From the thalamus, brainstem, and midbrain, third-order neurons project to portions of the CNS and cortex involved in the processing and interpretation of pain and neuroendocrine responses (e.g., the response to fright or to surgical stress).12 The extensive cortical networks that detect and react to pain are referred to as the “pain matrix.”13,14
Pain perception is the conscious awareness of pain. Interpretation of pain is influenced by many factors including cultural preferences, male and female roles, and life experience, including past pain experiences and current expectations. Three systems interact to produce the perception of pain and individual responses to pain. The sensory-discriminative system is mediated by the somatosensory cortex and is responsible for identifying the presence, character, location, and intensity of pain.
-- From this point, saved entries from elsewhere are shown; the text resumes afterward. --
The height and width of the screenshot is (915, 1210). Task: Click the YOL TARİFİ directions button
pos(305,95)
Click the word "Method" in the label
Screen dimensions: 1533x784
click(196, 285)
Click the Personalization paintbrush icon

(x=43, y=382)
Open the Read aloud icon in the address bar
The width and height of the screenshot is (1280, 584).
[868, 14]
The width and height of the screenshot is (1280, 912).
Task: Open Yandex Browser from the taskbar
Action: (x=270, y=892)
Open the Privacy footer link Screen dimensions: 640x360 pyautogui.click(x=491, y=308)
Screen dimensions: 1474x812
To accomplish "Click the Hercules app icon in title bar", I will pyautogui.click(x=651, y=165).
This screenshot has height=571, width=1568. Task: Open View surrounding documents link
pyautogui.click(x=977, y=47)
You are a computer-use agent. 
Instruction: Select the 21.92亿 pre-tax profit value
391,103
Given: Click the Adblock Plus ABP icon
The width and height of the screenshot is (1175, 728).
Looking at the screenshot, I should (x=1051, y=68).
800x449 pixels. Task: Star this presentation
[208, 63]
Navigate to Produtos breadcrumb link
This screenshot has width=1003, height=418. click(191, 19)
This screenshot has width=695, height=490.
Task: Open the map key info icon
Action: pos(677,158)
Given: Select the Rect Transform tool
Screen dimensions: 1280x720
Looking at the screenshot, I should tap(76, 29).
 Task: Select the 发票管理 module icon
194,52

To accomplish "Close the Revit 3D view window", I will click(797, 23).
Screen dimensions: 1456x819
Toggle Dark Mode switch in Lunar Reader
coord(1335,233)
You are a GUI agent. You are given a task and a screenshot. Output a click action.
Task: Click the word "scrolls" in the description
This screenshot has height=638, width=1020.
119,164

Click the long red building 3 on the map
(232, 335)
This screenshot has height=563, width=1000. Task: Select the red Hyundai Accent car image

The affective-motivational system determines an individual’s conditioned avoidance behaviors and emotional responses to pain. It is mediated through the reticular formation, limbic system, and brainstem with projections to the prefrontal cortex. The cognitive-evaluative system overlies the individual’s learned behavior concerning the experience of pain and can modulate perception of pain. It is mediated through the cerebral cortex.
Pain modulation is the physiologic process of suppressing or facilitating pain. Pain modulation involves many different mechanisms that increase or decrease the transmission of pain signals throughout the nervous system. Depending on the mechanism, modulation can occur before, during, or after pain is perceived.15
Several mechanisms modulate pain both at the level of the spinal cord and in the brain (Figure 16-4). Segmental inhibition of pain occurs when Aβ fibers (which synapse in the dorsal horn along with their nociceptive Aδ and C fiber counterparts) close the pain gates through an inhibitory interneuron. These afferent Aβ fibers carry non-noxious low-threshold mechanical information gained by touch, vibration, and pressure. For example, hitting your thumb with a hammer and holding the thumb or putting it into your mouth provides distractive input that lessens the pain.